Photo : navires allemands pendant un exercice BALTOPS © U.S. Naval Forces Europe-Africa/U.S. Sixth Fleet, 2009
En raison de sa polyvalence et de sa capacité de projection, la Marine est traditionnellement l’arme la plus étroitement liée à la politique étrangère et à la stratégie internationale de l’Allemagne au sens large, dans la mesure où elle a au cours des dernières décennies systématiquement été déployée en premier recours. D’un point de vue tactique et aux vues de l’évolution des opérations militaires dites « multi-milieux, multi-champs », l’appui naval aux forces terrestres va bien au-delà du débarquement amphibie et prend une dimension nouvelle de plus en plus élargie, complexe et indispensable au bon déroulement de la manœuvre interarmées, ne serait-ce qu’en termes de soutien et de logistique, de protection des forces, mais aussi de C2, connectivité, ciblage, cyber et renseignement.
Stratégie et politique étrangère de l’Allemagne : le rôle majeur de ses forces navales
Par Dr. Moritz Brake
A en juger par la manière dont elle déploie et hiérarchise financièrement ses forces armées – en particulier sa Marine -, la portée de la perspective stratégique de l’Allemagne semble s’être considérablement modifiée, passant d’une vision globale, large et maritime à une perspective beaucoup plus régionale et continentale. En raison de sa polyvalence et de sa grande utilité politique, la Marine est traditionnellement l’arme la plus étroitement liée à la politique étrangère et à la stratégie internationale de l’Allemagne au sens large. Au cours des trente dernières années, la Marine allemande a été un “instrument du chancelier” dans ses déploiements internationaux.

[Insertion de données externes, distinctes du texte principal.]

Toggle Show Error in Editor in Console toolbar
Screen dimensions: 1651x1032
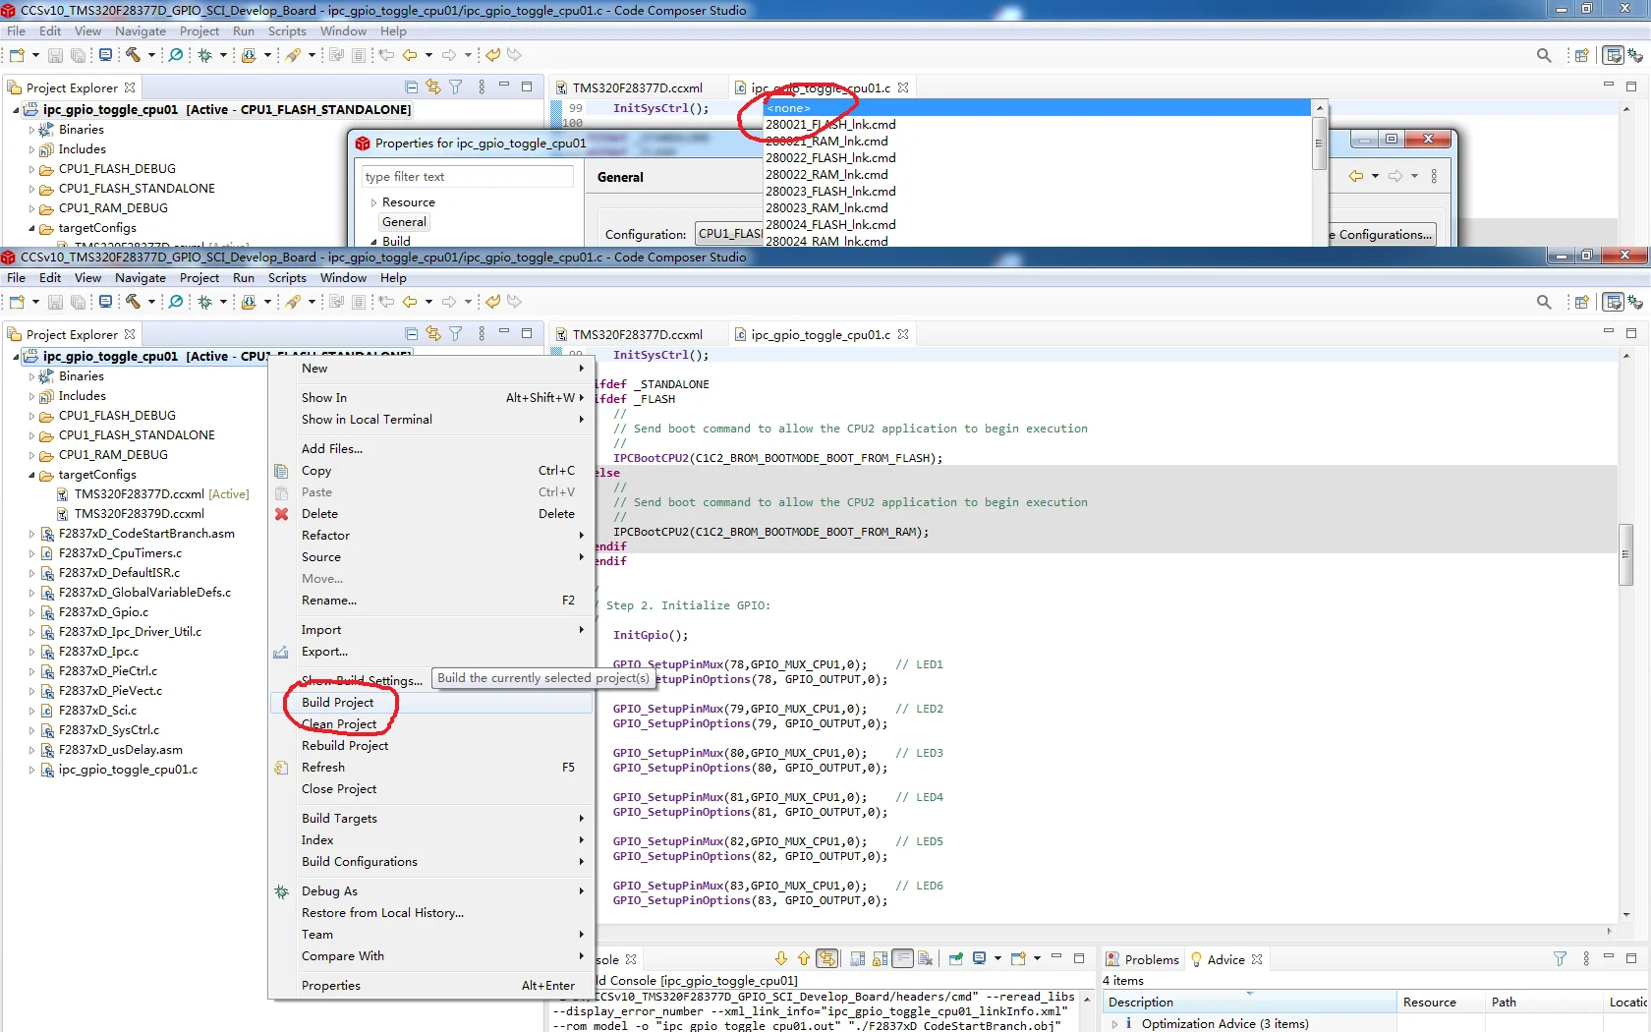pyautogui.click(x=827, y=959)
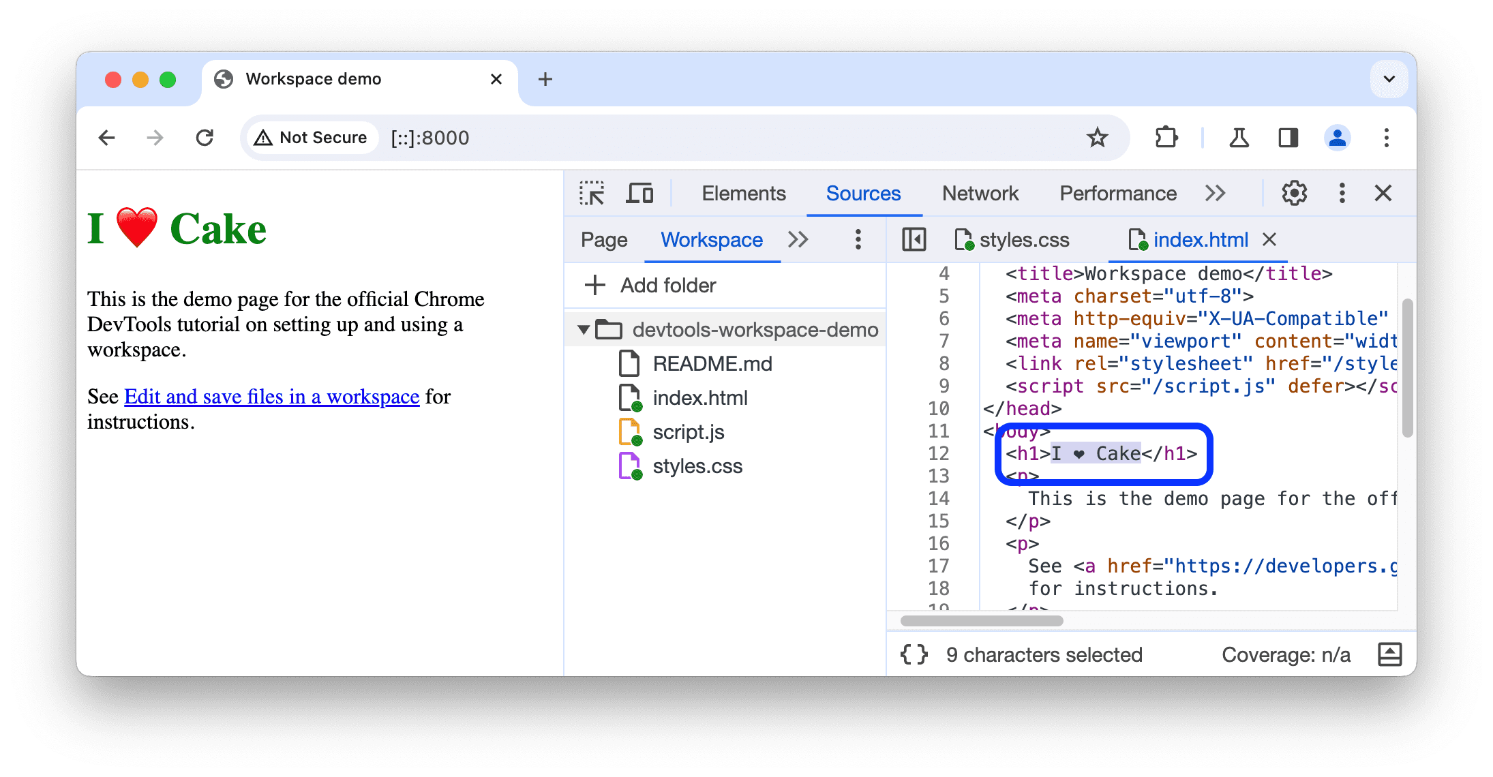Open the Edit and save files link
The height and width of the screenshot is (777, 1493).
tap(271, 395)
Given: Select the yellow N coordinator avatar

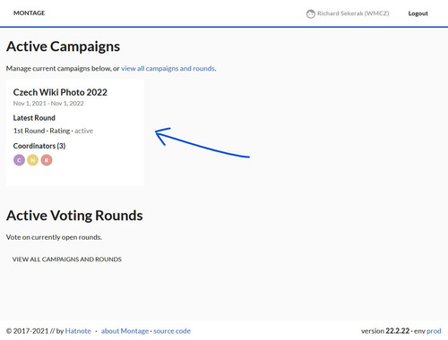Looking at the screenshot, I should [33, 160].
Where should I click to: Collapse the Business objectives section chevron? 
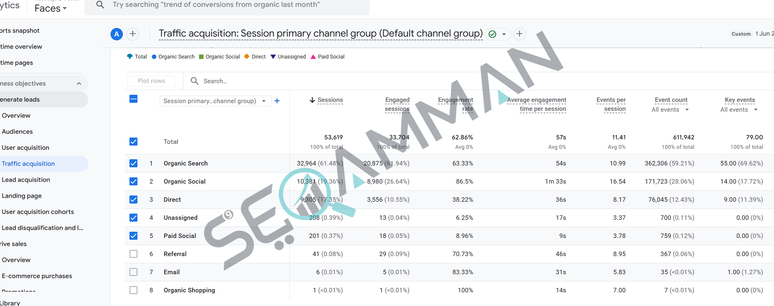[79, 83]
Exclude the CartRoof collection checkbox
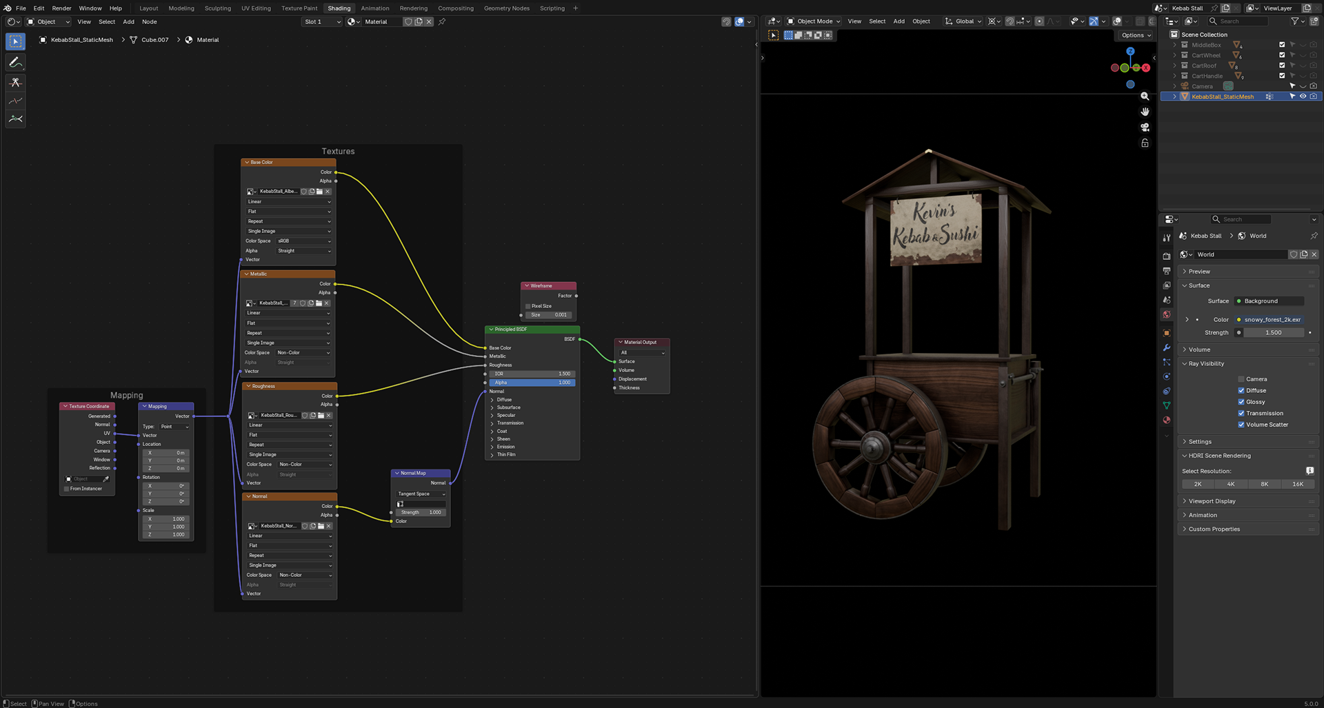The image size is (1324, 708). pos(1282,65)
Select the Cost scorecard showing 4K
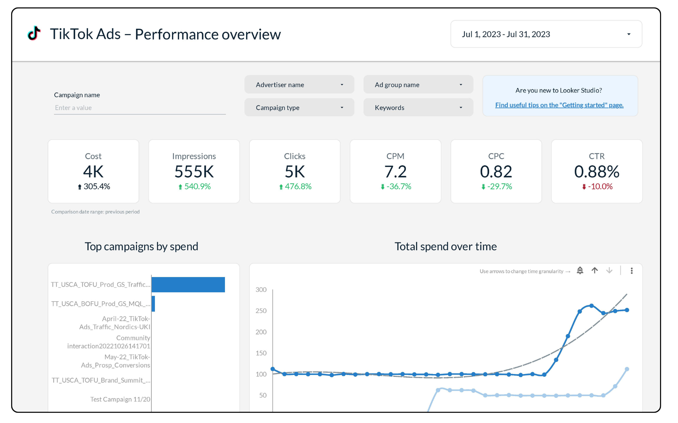 point(93,171)
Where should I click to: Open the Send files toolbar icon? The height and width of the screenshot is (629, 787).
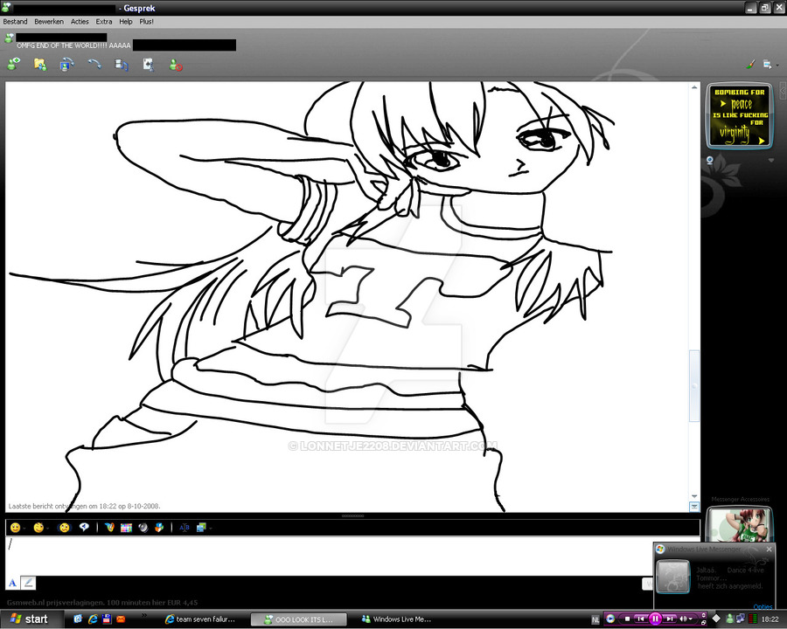(40, 63)
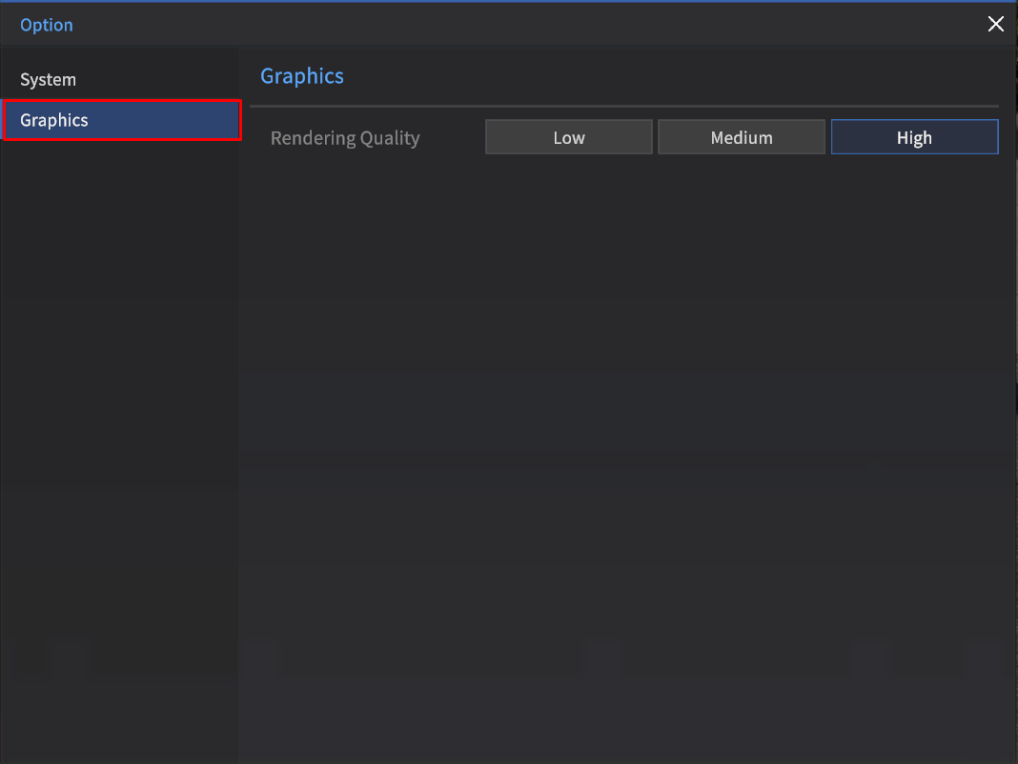
Task: Dismiss the options window via top-right X
Action: 995,25
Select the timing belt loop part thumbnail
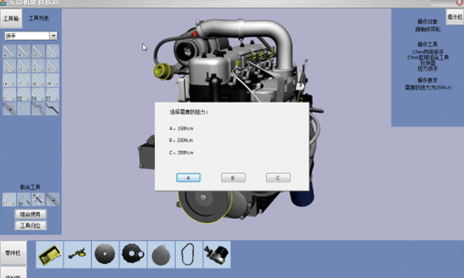Screen dimensions: 464x278 (x=188, y=255)
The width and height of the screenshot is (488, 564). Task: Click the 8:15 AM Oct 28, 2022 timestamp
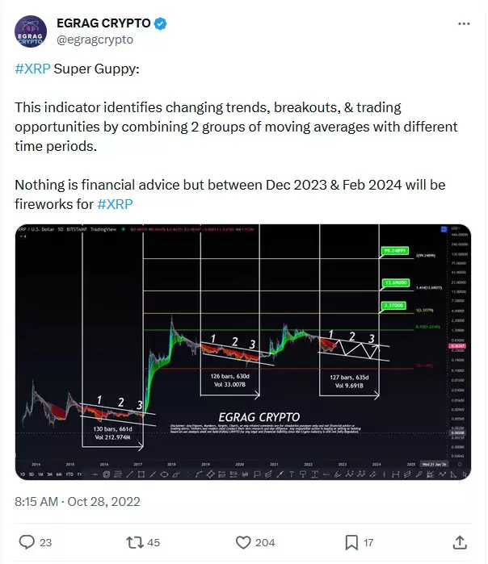(77, 501)
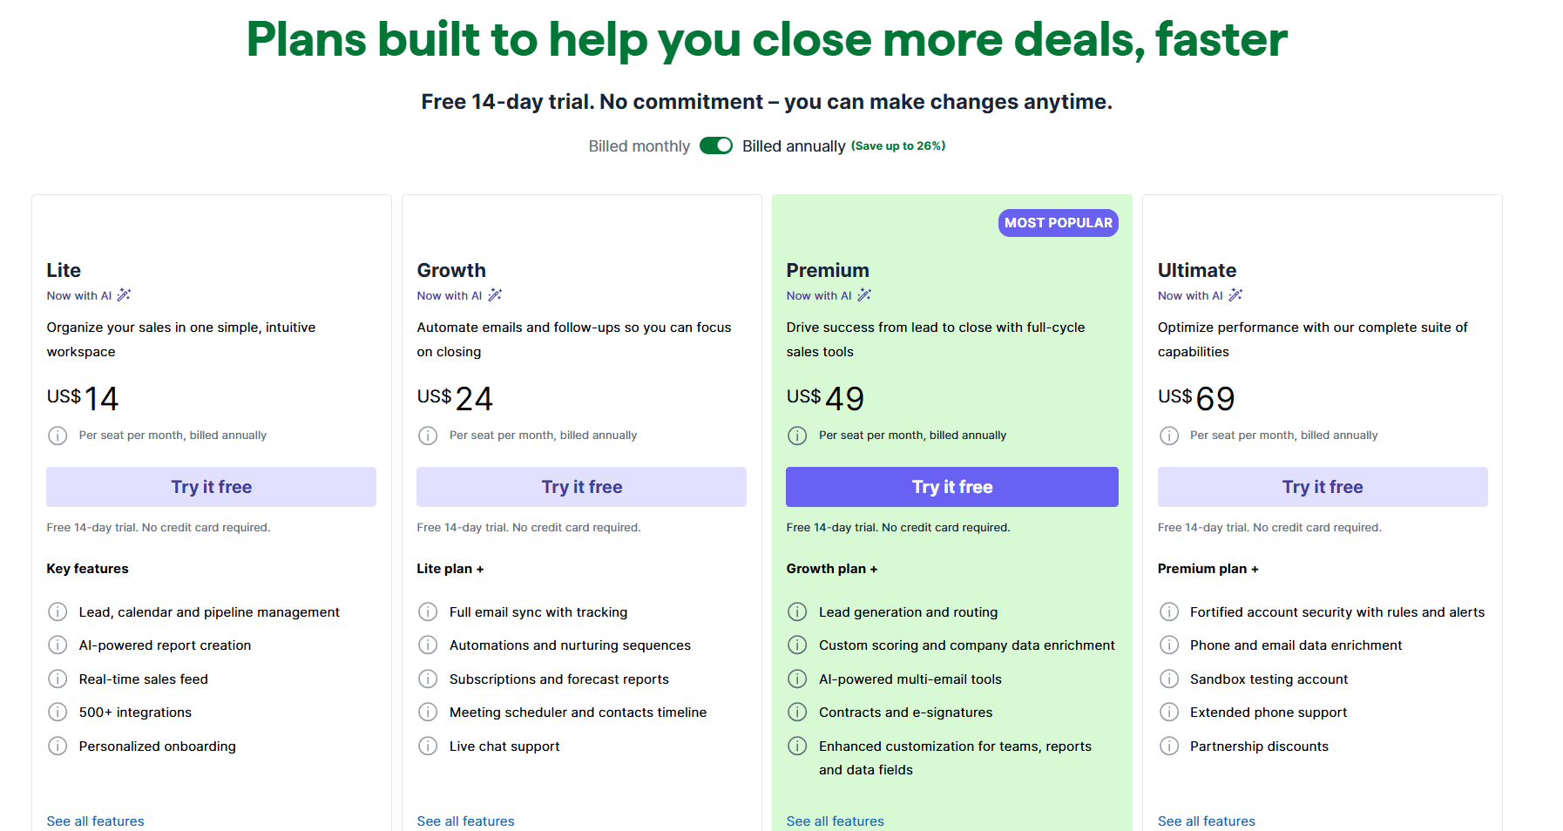
Task: Click the 'Save up to 26%' text
Action: (897, 145)
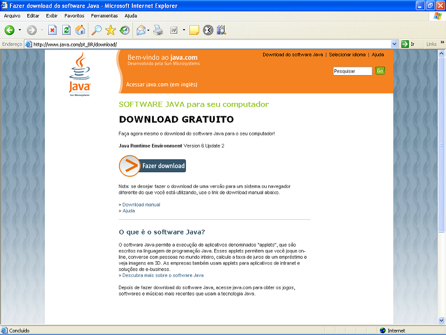Expand the address bar URL dropdown
This screenshot has height=335, width=446.
click(x=395, y=44)
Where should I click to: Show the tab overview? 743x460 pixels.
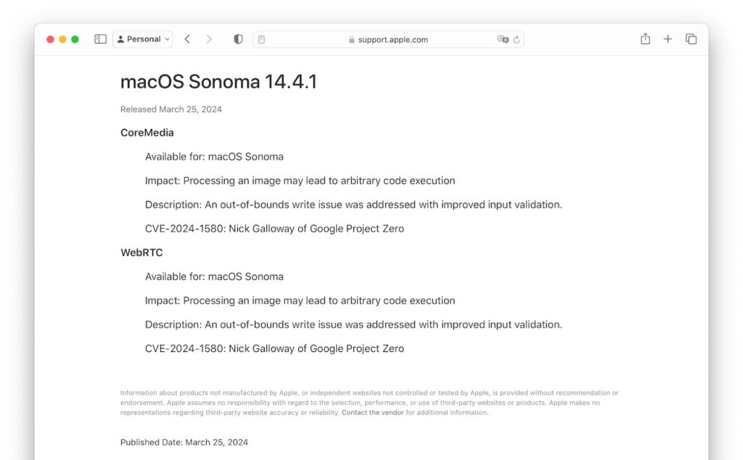click(x=691, y=38)
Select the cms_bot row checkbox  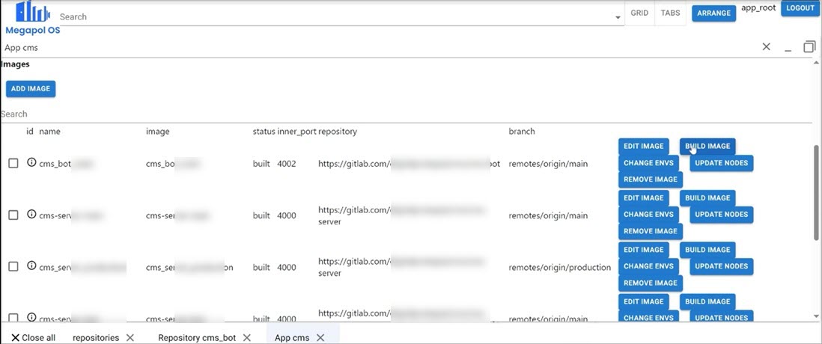coord(13,163)
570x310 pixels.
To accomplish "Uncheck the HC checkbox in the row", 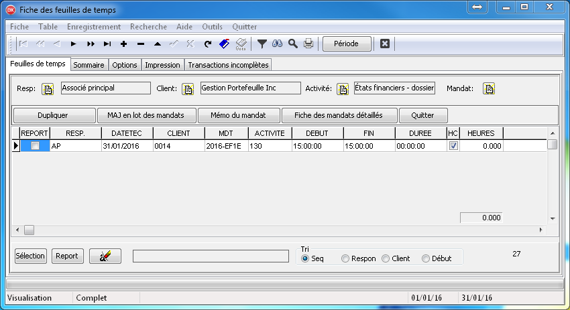I will tap(453, 146).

Par conséquent, l’engagement de la quasi-totalité de la flotte en mer du Nord et en mer Baltique dans un avenir prévisible est un indicateur fort de l’orientation des priorités internationales et stratégiques de l’Allemagne.
Les navires disponibles de la Marine allemande se concentrent sur la dissuasion de toute agression et le soutien de la solidarité de l’alliance en mer du Nord et en mer Baltique, ce que l’on appelle le “flanc nord” dans la stratégie de défense de l’OTAN. Compte tenu de la faiblesse actuelle des effectifs de la flotte, la Marine n’a guère de marge de manœuvre dans les années à venir pour assurer une présence dans le monde au-delà de ses eaux territoriales. Autre signe évident de l’orientation régionale de la politique de défense allemande, la Marine est défavorisée dans la répartition des cent milliards d’Euros du “Sondervermögen”, le budget spécial alloué à la Bundeswehr dans le cadre de la Zeitenwende du chancelier Scholz.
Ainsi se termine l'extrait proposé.